Clinical manifestations of LC such as dyspnea and non-productive cough often lead to the incorrect diagnosis of pneumonia, pneumonitis, pulmonary embolism, congestive heart failure, asthma, and sarcoidosis [3]. Lymphangitic spread of cervical cancer represents a state of advanced metastatic disease with a grave prognosis and shortened survival [5]. Radiographic imaging does not provide the specificity required for diagnosing LC, as LC may have seemingly normal chest radiographs or other nonspecific reticular-nodular patterns with lymphadenopathy and pleural effusions [4]. A computed tomography (CT) scan may support the diagnosis by detecting the 'beaded chain' appearance due to uneven thickening in the septa of the lung secondary to lymphatic vessels, demonstrating cell infiltration [3, 4]. Bronchoscopy with washings and sputum cytology are both unreliable in accurately confirming the diagnosis of LC [3]. A transbronchial or an open lung biopsy is often required for a definitive pathological diagnosis of pulmonary lymphangitic carcinomatosis due to the proximity of lymphatics to the peribronchial space [8].

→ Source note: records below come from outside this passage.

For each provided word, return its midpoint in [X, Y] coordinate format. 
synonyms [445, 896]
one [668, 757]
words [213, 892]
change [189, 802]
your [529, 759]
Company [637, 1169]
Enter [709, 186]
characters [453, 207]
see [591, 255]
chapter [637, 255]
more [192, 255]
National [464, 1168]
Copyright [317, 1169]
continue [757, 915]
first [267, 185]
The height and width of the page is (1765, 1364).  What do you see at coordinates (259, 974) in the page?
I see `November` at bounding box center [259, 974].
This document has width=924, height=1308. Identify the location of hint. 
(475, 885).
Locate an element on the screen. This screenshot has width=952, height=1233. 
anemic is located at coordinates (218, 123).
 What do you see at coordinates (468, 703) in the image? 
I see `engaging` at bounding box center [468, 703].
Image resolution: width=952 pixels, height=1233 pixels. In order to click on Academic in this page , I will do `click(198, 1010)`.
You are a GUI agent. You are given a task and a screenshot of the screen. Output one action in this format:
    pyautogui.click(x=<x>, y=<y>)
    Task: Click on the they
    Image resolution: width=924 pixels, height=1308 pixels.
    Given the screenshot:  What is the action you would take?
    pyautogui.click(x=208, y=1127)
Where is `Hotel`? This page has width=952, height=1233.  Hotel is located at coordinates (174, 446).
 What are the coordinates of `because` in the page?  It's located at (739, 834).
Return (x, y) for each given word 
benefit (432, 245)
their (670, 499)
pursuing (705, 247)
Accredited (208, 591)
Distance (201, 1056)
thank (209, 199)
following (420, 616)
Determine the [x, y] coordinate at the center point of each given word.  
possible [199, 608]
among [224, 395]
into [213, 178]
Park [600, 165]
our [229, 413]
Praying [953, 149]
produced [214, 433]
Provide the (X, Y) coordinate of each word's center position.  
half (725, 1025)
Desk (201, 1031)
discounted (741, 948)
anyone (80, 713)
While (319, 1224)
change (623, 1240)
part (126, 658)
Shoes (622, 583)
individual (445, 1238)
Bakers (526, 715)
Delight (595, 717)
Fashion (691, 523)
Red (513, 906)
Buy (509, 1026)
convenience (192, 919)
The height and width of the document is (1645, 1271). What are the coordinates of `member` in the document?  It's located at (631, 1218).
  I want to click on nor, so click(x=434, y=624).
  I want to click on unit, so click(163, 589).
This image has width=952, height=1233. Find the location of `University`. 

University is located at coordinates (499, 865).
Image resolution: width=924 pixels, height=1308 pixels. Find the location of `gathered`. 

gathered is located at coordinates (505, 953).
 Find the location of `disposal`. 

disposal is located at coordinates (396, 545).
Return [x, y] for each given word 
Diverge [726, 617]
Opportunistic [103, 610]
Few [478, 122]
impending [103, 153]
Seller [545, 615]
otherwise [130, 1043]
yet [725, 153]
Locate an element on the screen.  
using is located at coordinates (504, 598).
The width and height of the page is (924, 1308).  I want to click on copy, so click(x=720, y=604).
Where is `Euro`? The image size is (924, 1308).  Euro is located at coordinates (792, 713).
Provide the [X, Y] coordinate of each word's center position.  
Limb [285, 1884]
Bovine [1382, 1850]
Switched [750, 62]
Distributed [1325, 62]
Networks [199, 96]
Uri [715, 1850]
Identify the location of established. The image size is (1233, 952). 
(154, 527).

LC has a poor prognosis as it indicates advanced metastatic disease [5]. Often, extensive involvement of the hilar, mesenteric, and para-aortic nodes, diaphragmatic, liver, and abdominal metastases can also co-exist in these patients [13]. The use of radiation treatment is a point of dispute, as it has been argued it may disrupt the immunologic surveillance mechanisms and physical barrier created by the nodes, thereby promoting metastases to the lungs [5]. Complete response to chemotherapy is rare; however, patients who receive platinum-based chemotherapy with corticosteroids do show some degree of improvement [3]. Combination chemotherapy such as cisplatin + paclitaxel or topotecan has demonstrated improvement in a) response rates, b) progression free survival (PFS), and c) sustained quality of life (QOL) assessments [14, 15]. Regardless of treatment, however, survival of patients with LC is short. Nevertheless, accurate diagnosis of metastatic SCC to the lung and LC is important in avoiding any unnecessary and potentially harmful treatments [5].

Conclusions

Pulmonary lymphangitic carcinomatosis is a rare manifestation of metastatic SCC of the cervix and is associated with a poor prognosis. Clinical presentations of LC including radiographic imaging mimic other pulmonary diseases as diagnostic pitfalls. Despite the lack of recognized predisposing risk factors and the difficulty in accurate diagnosis, recognition of metastatic SCC to the lung and LC is significant as it is associated with a grave prognosis. Increased clinical awareness of such patterns of metastases in cervical cancer supported by accurate pathological diagnosis is necessary to guide appropriate therapy in these patients.